▶ Provided data
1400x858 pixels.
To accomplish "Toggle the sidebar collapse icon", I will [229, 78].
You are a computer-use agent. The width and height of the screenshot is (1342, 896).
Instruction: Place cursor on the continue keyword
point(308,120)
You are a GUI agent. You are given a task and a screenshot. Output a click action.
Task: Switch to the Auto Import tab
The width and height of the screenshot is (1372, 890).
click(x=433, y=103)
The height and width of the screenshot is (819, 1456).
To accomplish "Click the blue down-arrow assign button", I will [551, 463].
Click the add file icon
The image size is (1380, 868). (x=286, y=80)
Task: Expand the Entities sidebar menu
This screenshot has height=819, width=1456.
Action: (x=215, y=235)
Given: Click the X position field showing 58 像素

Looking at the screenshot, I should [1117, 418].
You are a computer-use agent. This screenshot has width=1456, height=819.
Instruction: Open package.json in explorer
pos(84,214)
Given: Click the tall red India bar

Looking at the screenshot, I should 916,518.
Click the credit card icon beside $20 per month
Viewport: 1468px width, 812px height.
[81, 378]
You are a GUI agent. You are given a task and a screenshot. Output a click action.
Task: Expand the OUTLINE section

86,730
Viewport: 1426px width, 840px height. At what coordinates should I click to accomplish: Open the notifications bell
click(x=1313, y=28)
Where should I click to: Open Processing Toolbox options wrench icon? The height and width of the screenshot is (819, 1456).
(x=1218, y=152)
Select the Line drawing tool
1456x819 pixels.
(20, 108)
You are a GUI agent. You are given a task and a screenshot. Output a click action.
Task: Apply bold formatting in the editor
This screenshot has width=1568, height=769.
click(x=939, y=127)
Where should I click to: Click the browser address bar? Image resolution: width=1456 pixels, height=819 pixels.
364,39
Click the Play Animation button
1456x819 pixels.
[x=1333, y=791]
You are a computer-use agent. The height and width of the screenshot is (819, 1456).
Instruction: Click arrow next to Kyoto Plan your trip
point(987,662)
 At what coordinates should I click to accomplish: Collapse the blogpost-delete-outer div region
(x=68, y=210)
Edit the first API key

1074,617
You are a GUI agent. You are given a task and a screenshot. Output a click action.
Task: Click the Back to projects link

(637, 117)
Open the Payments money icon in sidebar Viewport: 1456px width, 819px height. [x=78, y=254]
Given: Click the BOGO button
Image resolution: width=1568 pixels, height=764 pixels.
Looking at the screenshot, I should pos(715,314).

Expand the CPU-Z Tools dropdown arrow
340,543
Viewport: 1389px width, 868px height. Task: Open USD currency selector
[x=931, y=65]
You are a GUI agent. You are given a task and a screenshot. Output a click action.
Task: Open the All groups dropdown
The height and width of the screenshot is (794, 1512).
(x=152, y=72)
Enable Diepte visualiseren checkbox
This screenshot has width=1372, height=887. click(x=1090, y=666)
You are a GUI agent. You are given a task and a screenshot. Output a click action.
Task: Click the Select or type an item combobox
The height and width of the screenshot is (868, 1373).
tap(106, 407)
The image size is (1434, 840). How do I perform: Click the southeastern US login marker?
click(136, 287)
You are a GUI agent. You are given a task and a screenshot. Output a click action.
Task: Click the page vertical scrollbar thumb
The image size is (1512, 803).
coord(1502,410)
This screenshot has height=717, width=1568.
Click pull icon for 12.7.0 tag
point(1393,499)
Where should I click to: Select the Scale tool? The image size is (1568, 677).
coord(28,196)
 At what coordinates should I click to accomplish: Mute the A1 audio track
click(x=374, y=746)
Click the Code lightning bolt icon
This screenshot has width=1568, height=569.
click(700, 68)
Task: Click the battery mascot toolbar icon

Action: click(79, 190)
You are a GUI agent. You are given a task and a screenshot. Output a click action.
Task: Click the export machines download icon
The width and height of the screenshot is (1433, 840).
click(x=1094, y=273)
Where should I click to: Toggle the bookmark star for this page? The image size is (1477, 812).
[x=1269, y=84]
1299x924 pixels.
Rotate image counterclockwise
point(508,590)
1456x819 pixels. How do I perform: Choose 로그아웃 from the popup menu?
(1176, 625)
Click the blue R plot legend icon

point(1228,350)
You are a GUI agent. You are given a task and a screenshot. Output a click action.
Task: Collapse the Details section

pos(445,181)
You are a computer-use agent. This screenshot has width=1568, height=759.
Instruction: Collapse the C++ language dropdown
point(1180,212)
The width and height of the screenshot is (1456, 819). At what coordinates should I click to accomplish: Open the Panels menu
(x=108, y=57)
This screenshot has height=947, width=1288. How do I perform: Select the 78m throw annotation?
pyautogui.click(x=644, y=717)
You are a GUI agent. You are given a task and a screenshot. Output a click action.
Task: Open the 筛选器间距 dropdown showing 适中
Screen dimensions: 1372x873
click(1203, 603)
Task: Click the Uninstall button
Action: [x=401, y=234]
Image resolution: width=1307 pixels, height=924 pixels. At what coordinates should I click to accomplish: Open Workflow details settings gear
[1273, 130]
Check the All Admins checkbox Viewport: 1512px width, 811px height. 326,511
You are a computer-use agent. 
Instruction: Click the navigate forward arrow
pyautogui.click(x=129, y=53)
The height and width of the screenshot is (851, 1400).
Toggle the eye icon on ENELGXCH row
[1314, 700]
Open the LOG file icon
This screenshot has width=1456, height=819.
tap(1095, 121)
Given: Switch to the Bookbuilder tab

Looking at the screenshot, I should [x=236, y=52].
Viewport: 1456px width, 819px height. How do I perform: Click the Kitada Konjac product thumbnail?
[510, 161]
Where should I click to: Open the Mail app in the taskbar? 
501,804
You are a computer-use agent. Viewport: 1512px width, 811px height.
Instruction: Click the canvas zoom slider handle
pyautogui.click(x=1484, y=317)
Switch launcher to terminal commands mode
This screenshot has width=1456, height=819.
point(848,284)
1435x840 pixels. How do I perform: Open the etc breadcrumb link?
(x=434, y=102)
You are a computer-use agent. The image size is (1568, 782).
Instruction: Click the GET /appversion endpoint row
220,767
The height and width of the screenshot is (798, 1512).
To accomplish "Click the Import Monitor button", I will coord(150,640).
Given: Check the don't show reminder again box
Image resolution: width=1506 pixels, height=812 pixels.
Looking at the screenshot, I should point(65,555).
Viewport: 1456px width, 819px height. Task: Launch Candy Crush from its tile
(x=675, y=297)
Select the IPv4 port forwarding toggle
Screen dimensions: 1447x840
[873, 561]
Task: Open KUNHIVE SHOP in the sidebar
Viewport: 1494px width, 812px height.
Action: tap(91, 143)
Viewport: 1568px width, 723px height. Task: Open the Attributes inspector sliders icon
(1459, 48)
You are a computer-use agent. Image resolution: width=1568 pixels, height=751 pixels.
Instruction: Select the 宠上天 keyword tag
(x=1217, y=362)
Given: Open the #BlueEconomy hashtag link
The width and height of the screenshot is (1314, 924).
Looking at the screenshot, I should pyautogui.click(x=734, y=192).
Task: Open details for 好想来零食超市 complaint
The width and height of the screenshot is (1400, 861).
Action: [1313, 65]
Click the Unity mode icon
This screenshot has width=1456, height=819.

▶ Task brief
Scanning the data above, copy out every line where "sidebar" is found.

▶ Completed task
To accomplish "Toggle the sidebar collapse icon", I will [229, 78].
Task: Expand the Entities sidebar menu
Open the Payments money icon in sidebar Viewport: 1456px width, 819px height. [x=78, y=254]
Task: Open KUNHIVE SHOP in the sidebar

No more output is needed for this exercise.